Routing table is up top, default route is what should be used...

Re: Need help configuring my FWSM. Adding an interface?

Julio Carvajal — Fri, 05 Apr 2013 22:43:09 GMT

Hello,

Okay,

On the Catalyst we only need the SVI for the Inside interface, the other 2 just basic layer 2 Vlans and that's it..

Now,

You are sending all the traffic to the FWSM via the inside interface, that's why I asked for the capture,

Let me know if you see something as soon as you set it properly

Re: Need help configuring my FWSM. Adding an interface?

cshannahan — Fri, 05 Apr 2013 23:04:42 GMT

The inside interface works, and we have the vlan 230 with an address there.

interface Vlan230

description FW-PRIVATE

ip address 10.47.2.3 255.255.255.0

standby 1 ip 10.47.2.5

standby 1 priority 125

standby 1 preempt

I tried the capture but it didn't work so I will have to find out what I'm doing wrong.

Re: Need help configuring my FWSM. Adding an interface?

Julio Carvajal — Fri, 05 Apr 2013 23:19:49 GMT

Hello,

It's a shame we do not have the packet-tracer command on the FWSM family.

static (inside,CSP) 10.47.2.0 10.47.2.10

static (CSP,inside) 10.99.99.0 10.99.99.0

From a PC withing the new vlan, can you try to ping a host on the inside ( use a host different than the 10.47.2.1 and .2 as those are used by the FWSM)

Then create this capture

access-list test match icmp host CSP_IP_address host Inside_address_ip

capture test interface CSP access-list test

Then ping and share

Show cap test

Regards,

Julio carvajal

Need help configuring my FWSM. Adding an interface?

cshannahan — Sun, 07 Apr 2013 13:18:29 GMT

If I make the inside interfaces and the CSP interfaces all the same security, I shouldn't need the statics correct?
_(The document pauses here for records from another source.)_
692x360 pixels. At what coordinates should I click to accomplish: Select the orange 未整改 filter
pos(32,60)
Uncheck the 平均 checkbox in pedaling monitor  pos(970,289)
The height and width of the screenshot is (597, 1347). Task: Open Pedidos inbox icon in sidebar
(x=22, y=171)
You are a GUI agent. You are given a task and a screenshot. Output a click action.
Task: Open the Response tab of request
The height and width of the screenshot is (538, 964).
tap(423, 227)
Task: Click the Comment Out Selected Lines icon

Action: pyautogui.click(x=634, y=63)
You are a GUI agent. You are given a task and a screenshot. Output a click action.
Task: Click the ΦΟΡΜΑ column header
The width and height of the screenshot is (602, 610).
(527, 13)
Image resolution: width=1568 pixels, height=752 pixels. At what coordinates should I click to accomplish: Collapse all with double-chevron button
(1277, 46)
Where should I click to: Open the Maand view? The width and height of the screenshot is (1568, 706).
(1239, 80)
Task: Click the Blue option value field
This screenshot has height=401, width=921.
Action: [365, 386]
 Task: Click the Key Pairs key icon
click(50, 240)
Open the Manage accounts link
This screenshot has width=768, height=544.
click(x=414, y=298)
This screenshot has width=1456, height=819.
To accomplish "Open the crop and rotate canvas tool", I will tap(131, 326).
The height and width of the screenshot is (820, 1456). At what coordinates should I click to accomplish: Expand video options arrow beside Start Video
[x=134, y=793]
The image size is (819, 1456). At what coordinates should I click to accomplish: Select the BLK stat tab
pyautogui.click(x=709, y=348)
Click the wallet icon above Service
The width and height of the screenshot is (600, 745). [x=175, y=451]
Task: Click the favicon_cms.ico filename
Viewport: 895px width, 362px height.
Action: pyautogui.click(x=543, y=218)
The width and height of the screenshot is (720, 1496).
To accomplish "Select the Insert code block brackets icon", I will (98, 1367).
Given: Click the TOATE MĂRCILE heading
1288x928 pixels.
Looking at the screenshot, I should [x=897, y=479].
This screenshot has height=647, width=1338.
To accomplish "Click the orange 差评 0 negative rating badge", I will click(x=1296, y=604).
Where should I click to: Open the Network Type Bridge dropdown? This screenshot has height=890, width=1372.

I just made them all 100 for now.

Need help configuring my FWSM. Adding an interface?

cshannahan — Sun, 07 Apr 2013 14:43:43 GMT

This is absolutly stupid. I'm not sure why they can't just make a command that forces an interface on the 6500 to be a firewalled interface.

If I ping from a host 10.47.2.6 to 10.99.99.20 it works but again just over layer 2.

Need help configuring my FWSM. Adding an interface?

cshannahan — Sun, 07 Apr 2013 16:38:26 GMT

Ok progress. Although I removed the interface vlan 99 info, the actual interface vlan 99 was still there on the MFSC, so I removed that, added some NAT statements and now I'm getting from inside the FWSM to inside the firewall on the other side so I think once I get all of the nat statements sorted out I should be working without issue.